Seven years is an eternity in that space, especially when considering the so-called ``Moore's Law of AI'' that is a 7-month duration between the doubling of the human-task duration-equivalent metric of AI performance.

I'd be nearing my sixth decade by then, and hopefully on the path to retirement (I'm kidding---in SIN city, I don't think we're allowed to retire, what with the pathological perversion of seeing ``numbers go up'' while the quality of life hits a stagnation point).

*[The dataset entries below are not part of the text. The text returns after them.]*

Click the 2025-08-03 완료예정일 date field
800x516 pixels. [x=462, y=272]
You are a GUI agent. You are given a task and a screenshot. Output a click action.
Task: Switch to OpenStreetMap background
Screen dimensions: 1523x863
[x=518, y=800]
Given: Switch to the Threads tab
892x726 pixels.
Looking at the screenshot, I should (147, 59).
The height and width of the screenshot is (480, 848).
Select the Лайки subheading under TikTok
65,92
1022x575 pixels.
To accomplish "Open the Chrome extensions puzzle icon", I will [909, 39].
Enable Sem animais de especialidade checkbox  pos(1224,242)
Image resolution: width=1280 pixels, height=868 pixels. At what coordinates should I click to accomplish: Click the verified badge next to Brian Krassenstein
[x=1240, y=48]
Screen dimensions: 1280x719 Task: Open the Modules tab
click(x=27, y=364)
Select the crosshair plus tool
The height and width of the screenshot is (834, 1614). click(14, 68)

``MT, you keep saying `abuse of ChatGPT-esque systems'. What do you mean?''

It's about delegating the reading, understanding, and critical response aspects of what an intelligent human is supposed to do to some AI model that touts to be good at all those under some very restrictive interpretatons. I like tools that help me work faster and more productively, but I only use the tools to take the short-cuts only after I have developed a deep enough understanding of the underlying matter to make the short-cuts meaningful. I like to think of this as how we all have to ``earn our way'' towards using calculators by demonstrating understanding of basic arithmetic at first, and basic differential/integral calculus next. The tools that make our life easier presents either an algorithmic short-cut or a data-driven short-cut that is best understood as what I said---a short-cut. Using these short-cuts without any form of deep understanding is dangerous in the future economy because the future is not powered by the ability to replicate without thought---the true value has always been about a new form of intellectual property. If all the ideas and outcomes that one creates is based purely on the output of such ChatGPT-esque models, then one loses the ability to actually create, which is dangerous.

It is the same form of argument I have against automated driving systems. We always assume that the automated driving systems should have a human ``in the loop'' who can take over the handling should the environment exceed the normal circumstances in which the automated driving system is trained on, but if everyone uses the automated driving systems from the get-go, the quality of skill/decision-making needed to handle the exceptional situation paradoxically degrades drastically instead, all because people took short-cuts and never really internalised the foundational information.

``So MT, what's your point at the end of it all?''

I'm just scared. I don't know what kind of people we will get when 2032 comes around. I may be one of the few ``crazy old man engineers'' left who are strongly straddling between the old ways and the new, and I pray that I have enough strength and determination left to train the newbies in the old ways so that they can harvest the effects of both worlds to truly shine.

Because the effects of a failure to do so are too catastrophic for me to even start thinking about.